Poco dopo è il turno di Vigilio: che sia un tipo iracondo è cosa nota, che con la testa ci stia e non ci stia altrettanto risaputo: o lo sai prendere oppure corri il rischio di sorbirti un assortimento di imprecazioni o, peggio ancora, di ritrovarti il giorno dopo coi chiodi sugli pneumatici. Stamattina lui potrebbe cavarsela, visto che l’uomo è intento a bruciare le sterpaglie. Sterpaglie però abbandonate in tutta fretta, appena il Fiorino si ferma. Vigilio gli fa cenno di entrare in casa dove, mentre si beve il terzo, abbastanza gradevole pur se dolciastro, spia con occhio ansioso il fuoco nel prato, sempre più vigoroso.

Migliore è quello che prepara il prete: una vera crema, profumata e consistente. Per quelli della sua generazione, pur santificando solo le feste principali, il prete è sempre un’istituzione, anche se la tonaca non la porta. Ancor di più ora che questo, poveretto, se ne sta in una parrocchietta quasi dimenticata; mentre sorseggiano il caffè due chiacchiere, rigorosamente all’insegna dell’imperfetto: “era una brava persona, dedita al lavoro e alla famiglia”.

E mentre ora ridiscende la strada tutta curve si sente attento, attento e vigile.
Ecco, il vigile appunto: stamattina c’è pure lui ad aspettarlo al bar, sono cresciuti insieme, ne hanno da raccontarsi; il minimo è la condivisione di un caffè. Anche se, a questo punto, si aggiunge il reflusso gastrico, per contrapposizione diminuisce il senso di fatica.
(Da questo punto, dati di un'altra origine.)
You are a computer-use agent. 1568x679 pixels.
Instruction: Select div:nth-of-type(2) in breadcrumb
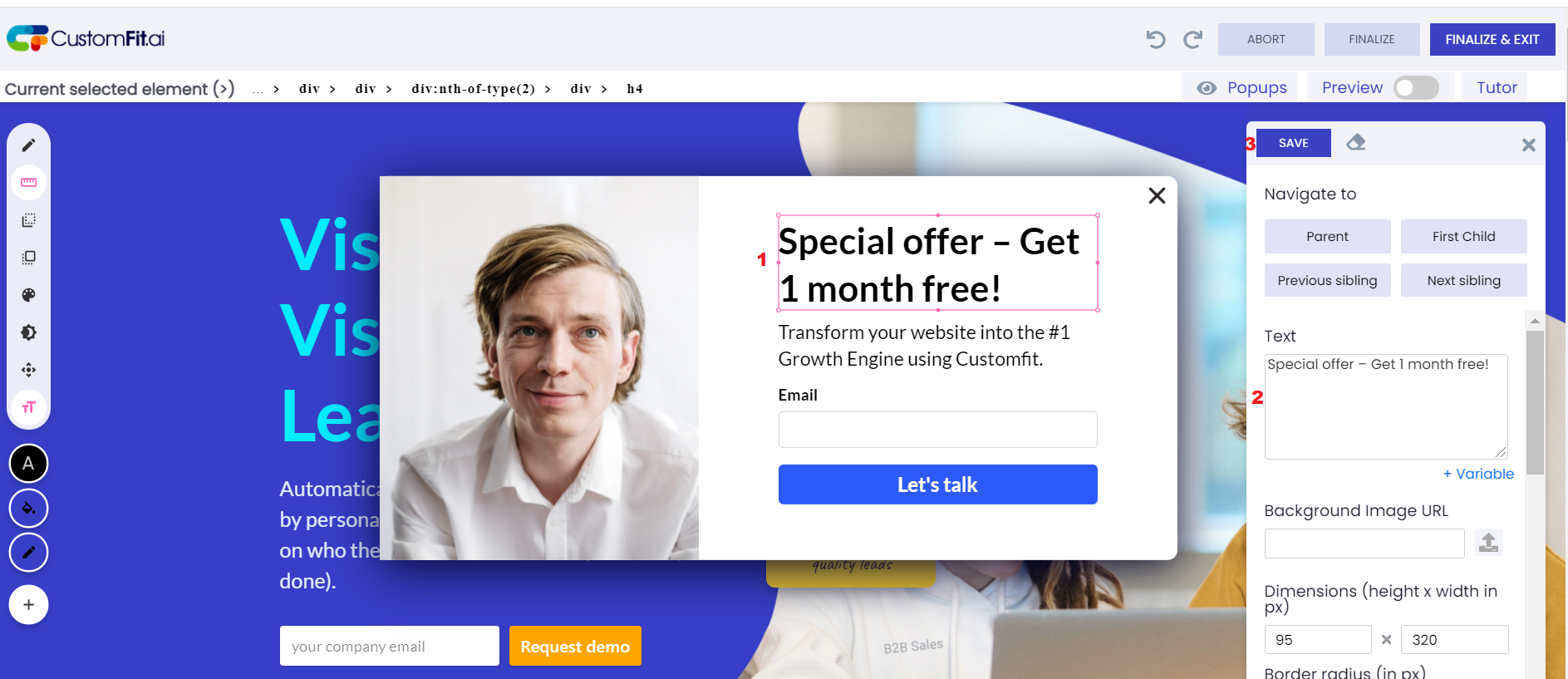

Che, ad esser sinceri, se anche il vigile non ci fosse, lo stimolo non mancherebbe: si sa quanto il caffè aumenti la motilità della muscolatura intestinale e mica puoi andare al bar senza consumare. Certo, si potrebbe ordinare altro, ma un prosecco di mattina, così a digiuno, meglio di no, e poi la parola caffè di solito esce da sola, quasi senza rendersene conto. La caffeina comunque tiene decisamente sotto controllo la sciatalgia; perfino la leggera zoppia a questo punto appare attenuata e, sebbene non sia fattibile una corsetta, i crampi muscolari, tutto quel tirare, passano in secondo piano.
E così, casa dopo casa, chiacchiera dopo chiacchiera, dei caffè, che siano acquosi o forti, dolci o amari, avanti uno e a seguire un altro, perde pure il conto.

Questo, di fronte alle sue carezze, alle domande provate e riprovate, ma buttate là abilmente, come per caso, lui le confida il sabato sera tenendola abbracciata.
E a lei, quelle confidenze – non le testuali parole, questo proprio no, considerato un certo ingarbugliamento cronologico unito alle abilità sintetiche da sempre usate quando le parla – suonano bellissime.
Non capisce però perché adesso non la smetta di piangere e soprattutto quando, sorpreso, le chiede cosa stia succedendo, gli risponda che è tanto, tanto felice.
Mah, una vita insieme e ancora riesce a stupirlo. Comunque quando, tirando su col naso, lei afferma che va a farsi un caffè – tanto chi è capace di dormire? – senza accorgersene, così per osmosi sentimentale o forse solo per farle intendere il suo senso di vicinanza, anche se non ha capito il perché della sua commozione, le dice che quasi quasi un sorso lo berrebbe anche lui.

Sente il suo armeggiare in cucina; riconosce lo stridore della caffettiera che sta avvitando, il rinchiudersi dell’armadietto, il trillo del microonde con cui scalda il latte. I soliti rumori, ma rassicuranti che lui ascolta come fossero musica, gli occhi socchiusi e la testa sul cuscino di lei.
Un cuscino che, come il suo, sprigiona un delicato profumo di pane.